TASK PROMPT ->
With the line containing "Weitere Informationen. (496, 1744)" as the start and the line containing "Image resolution: width=390, height=1522." as the end, transcribe that span of the entries below exactly, including both.

[Collected data entries]
.....
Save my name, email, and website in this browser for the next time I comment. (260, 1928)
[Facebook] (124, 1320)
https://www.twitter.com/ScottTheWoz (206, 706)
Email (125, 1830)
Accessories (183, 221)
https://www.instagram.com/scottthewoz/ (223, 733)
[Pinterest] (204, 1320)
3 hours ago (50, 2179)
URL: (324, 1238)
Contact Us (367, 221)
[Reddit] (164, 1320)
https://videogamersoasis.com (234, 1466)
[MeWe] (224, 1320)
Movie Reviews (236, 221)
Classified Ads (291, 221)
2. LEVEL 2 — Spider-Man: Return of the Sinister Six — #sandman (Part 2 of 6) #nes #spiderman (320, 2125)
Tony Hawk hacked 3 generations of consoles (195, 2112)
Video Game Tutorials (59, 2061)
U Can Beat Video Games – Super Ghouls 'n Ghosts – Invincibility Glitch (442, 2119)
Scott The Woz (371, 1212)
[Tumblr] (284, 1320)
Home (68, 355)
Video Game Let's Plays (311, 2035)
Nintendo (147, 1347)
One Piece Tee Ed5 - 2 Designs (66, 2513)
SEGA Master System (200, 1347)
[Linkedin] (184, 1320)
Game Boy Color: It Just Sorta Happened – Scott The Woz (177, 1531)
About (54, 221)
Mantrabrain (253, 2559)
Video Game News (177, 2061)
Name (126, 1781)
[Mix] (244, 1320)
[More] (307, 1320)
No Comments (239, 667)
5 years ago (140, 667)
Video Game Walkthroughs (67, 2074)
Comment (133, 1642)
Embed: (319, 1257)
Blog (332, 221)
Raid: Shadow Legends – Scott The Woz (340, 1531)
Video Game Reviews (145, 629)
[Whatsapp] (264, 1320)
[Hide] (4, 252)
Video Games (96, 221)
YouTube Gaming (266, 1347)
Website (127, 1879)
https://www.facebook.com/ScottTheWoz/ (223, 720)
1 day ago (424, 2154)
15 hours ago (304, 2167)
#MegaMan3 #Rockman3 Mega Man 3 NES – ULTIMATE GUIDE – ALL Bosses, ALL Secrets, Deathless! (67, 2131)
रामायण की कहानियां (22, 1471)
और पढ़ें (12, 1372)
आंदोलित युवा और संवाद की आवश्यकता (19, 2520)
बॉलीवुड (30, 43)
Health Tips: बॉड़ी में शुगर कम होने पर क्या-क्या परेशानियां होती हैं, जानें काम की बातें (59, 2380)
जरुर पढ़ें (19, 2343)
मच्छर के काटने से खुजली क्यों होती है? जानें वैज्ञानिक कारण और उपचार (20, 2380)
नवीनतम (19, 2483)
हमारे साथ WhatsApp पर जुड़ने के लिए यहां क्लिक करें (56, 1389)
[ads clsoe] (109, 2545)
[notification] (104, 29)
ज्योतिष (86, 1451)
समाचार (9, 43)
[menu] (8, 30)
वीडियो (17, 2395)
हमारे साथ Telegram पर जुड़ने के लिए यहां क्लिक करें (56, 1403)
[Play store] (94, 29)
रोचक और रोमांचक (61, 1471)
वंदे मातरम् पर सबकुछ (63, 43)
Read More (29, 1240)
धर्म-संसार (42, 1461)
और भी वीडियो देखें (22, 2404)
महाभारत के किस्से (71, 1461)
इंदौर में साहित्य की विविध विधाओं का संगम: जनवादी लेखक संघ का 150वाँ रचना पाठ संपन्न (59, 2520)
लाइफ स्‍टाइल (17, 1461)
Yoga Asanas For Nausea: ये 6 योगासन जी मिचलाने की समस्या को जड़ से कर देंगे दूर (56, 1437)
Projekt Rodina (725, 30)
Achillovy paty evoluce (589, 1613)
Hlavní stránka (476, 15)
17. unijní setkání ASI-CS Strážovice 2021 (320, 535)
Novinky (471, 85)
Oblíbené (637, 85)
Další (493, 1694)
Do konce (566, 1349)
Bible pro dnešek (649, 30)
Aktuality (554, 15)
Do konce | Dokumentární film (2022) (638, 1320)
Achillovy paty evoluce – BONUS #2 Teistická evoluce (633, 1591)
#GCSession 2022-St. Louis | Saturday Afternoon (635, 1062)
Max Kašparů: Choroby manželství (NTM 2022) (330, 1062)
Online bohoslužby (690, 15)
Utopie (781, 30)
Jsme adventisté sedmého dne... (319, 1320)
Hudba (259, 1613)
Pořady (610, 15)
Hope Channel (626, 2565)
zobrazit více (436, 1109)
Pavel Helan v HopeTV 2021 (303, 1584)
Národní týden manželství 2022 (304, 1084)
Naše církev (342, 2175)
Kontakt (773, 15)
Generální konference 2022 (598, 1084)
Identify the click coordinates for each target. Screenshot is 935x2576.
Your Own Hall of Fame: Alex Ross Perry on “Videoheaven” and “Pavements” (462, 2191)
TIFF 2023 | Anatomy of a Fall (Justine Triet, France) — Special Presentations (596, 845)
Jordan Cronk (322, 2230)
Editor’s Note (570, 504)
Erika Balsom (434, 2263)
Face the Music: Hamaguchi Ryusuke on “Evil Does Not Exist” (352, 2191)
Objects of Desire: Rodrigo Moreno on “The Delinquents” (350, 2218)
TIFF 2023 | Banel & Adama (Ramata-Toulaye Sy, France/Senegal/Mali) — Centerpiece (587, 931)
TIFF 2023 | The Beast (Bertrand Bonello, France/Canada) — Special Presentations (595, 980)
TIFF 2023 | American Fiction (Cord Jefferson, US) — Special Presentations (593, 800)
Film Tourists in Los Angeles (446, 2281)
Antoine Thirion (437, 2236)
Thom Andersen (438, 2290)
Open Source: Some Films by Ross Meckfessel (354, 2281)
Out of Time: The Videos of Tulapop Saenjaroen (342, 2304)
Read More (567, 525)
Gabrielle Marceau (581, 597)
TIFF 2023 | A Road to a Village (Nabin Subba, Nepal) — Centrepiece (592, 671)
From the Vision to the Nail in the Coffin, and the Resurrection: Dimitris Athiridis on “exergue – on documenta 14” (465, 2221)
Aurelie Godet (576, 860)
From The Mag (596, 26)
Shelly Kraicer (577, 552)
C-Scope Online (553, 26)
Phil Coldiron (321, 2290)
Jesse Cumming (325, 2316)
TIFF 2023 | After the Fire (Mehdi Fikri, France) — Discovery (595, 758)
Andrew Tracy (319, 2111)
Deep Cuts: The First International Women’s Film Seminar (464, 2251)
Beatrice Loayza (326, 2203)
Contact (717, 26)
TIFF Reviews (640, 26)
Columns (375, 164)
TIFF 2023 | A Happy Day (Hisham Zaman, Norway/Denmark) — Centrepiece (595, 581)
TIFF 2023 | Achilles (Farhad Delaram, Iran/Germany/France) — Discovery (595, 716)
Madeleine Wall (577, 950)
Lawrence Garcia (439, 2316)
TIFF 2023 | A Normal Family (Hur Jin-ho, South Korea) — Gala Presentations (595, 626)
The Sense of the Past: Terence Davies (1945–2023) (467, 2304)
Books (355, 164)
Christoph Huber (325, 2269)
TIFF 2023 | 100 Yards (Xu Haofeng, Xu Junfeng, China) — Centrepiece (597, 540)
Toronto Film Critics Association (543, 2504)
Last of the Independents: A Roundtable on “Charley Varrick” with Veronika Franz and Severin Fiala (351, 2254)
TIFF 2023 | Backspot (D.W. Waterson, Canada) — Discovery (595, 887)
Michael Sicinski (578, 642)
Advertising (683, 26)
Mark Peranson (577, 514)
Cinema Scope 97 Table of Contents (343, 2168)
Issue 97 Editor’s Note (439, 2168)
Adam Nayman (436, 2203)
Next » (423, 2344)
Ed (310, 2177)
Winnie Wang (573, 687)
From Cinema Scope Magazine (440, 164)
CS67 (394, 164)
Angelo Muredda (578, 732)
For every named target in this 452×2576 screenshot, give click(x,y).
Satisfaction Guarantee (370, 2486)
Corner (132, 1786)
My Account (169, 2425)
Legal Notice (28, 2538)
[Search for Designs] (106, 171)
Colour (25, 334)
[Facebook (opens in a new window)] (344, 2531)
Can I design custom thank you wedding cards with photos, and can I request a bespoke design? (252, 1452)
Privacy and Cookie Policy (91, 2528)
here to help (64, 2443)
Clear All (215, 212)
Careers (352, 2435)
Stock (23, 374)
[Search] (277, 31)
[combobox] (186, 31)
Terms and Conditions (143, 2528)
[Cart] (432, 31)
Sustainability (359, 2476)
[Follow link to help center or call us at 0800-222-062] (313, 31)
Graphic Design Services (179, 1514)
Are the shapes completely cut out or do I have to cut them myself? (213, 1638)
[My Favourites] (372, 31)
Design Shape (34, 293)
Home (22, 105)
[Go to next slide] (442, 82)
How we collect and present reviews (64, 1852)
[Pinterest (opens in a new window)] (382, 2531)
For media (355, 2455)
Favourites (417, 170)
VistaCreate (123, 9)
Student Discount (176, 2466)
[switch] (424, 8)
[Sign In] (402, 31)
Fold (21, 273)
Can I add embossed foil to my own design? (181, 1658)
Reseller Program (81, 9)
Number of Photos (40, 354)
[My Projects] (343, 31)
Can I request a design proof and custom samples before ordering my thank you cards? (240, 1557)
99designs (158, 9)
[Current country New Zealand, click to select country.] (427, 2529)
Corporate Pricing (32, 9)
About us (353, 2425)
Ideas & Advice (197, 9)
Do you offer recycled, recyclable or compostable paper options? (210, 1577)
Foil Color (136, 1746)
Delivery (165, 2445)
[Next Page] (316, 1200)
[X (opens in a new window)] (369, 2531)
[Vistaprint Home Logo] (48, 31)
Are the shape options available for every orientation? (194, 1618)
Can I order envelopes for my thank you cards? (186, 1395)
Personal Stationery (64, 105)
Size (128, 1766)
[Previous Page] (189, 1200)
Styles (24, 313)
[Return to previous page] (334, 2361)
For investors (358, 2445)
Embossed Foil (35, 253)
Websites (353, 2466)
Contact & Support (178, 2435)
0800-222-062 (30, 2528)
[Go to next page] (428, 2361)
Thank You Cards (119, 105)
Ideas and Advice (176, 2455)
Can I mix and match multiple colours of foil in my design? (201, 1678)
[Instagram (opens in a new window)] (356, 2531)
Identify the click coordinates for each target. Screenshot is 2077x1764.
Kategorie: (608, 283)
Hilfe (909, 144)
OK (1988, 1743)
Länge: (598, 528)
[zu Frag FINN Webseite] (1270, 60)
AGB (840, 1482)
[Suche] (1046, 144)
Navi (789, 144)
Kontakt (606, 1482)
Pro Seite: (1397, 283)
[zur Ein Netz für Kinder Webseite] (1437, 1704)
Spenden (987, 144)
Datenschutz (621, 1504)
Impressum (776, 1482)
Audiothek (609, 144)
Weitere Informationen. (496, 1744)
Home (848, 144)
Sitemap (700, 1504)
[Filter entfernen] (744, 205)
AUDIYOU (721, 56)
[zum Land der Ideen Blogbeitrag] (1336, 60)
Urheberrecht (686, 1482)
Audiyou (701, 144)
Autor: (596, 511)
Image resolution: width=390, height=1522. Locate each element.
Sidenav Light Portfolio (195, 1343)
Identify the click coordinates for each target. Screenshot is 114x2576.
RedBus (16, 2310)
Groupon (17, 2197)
.....
RESULT FOR THIS TASK ->
Weitere Informationen. (496, 1744)
Home (848, 144)
Sitemap (700, 1504)
[Filter entfernen] (744, 205)
AUDIYOU (721, 56)
[zum Land der Ideen Blogbeitrag] (1336, 60)
Urheberrecht (686, 1482)
Audiyou (701, 144)
Autor: (596, 511)
Image resolution: width=390, height=1522. Locate each element.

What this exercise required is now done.